Per fortuna qualcosa è cambiato. Quando dieci anni veniva proposto agli imprenditori di accogliere, per un tirocinio o una prova lavorativa persone che avevano finito o stavano finendo di scontare la loro pena c’erano fortissime resistenze. Oggi invece si nota una progressiva apertura da parte della comunità e della società.
Gli stessi detenuti si rendono conto della grande opportunità che viene offerta loro e rispondono sempre con grande rispetto e propositività. Il lavoro degli educatori è determinante nel riuscire a tessere buone relazioni interpersonali attraverso l’ascolto, la relazione, l’accoglienza, la sospensione del giudizio. Sono tanti i momenti bui, lavorare in laboratorio permette loro di dare un senso alle ore trascorse all’interno del carcere.
Una parvenza di vita normale che consente di avere un’entrata con cui aiutare le famiglie, di ritrovare dignità e scoprire di possedere delle capacità fino ad allora sconosciute. Poter essere inseriti in un gruppo di lavoro ed essere trattati indipendentemente dalle loro colpe.
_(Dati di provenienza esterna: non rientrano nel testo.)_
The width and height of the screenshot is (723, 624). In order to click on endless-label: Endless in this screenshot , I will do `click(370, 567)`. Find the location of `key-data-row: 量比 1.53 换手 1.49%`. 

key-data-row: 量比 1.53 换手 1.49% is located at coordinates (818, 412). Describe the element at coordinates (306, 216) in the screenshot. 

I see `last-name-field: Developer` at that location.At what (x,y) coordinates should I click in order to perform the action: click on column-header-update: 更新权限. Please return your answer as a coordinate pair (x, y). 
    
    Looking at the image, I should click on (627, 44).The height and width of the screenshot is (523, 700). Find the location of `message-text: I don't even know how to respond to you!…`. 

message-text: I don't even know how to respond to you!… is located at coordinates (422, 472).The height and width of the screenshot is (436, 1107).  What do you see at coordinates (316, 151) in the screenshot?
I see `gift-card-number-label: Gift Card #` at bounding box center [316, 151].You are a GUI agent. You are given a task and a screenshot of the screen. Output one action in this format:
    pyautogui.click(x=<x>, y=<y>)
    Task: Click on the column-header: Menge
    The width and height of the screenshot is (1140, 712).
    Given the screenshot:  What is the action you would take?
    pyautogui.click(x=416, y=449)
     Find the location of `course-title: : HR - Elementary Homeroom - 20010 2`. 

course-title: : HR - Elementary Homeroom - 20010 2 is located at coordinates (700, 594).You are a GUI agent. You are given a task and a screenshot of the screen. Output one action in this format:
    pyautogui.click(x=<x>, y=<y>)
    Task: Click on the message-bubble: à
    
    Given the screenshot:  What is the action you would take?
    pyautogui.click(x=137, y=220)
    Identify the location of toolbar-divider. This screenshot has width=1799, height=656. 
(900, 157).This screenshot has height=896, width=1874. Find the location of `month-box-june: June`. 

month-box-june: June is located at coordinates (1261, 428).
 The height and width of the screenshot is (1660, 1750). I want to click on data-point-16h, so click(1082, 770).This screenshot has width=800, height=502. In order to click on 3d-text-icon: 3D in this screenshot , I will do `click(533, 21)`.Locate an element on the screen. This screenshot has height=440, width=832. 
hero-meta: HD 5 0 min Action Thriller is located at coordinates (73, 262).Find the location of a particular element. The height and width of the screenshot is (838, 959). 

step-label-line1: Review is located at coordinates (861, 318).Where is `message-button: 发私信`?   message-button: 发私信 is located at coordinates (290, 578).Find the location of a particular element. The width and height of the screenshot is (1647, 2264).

«La dimensione cooperativa che ci contraddistingue si basa sul valore umano e relazionale e non segue necessariamente il profitto, ma un benessere di altro tipo. Questo approccio ha dimostrato di poter rimanere in piedi anche in questi due anni, che sono stati fortemente caratterizzati da un rimescolamento del paradigma classico economico».
«L’economia sociale dimostra di essere una chiave fondamentale nel rivedere i paradigmi economici del futuro, perché va incontro a una serie di esigenze che sono sempre più forti e sentite a livello sociale e dal punto di vista del consumatore che vuole essere generativo con i tipi di acquisto, quindi lasciare un segno e una testimonianza. Realtà come la nostra con un forte impegno sociale si dimostrano vincenti», conclude Chiara.
Il rispetto per la terra passa anche attraverso la valorizzazione della diversità naturale e culturale del territorio. Le esperienze di economia sociale rappresentano un fattore evolutivo per riequilibrare i meccanismi del mercato, sensibilizzare il pubblico verso il consumo critico e consapevole e contribuiscono anche all’evoluzione del sistema penitenziario verso una vera funzione rieducativa.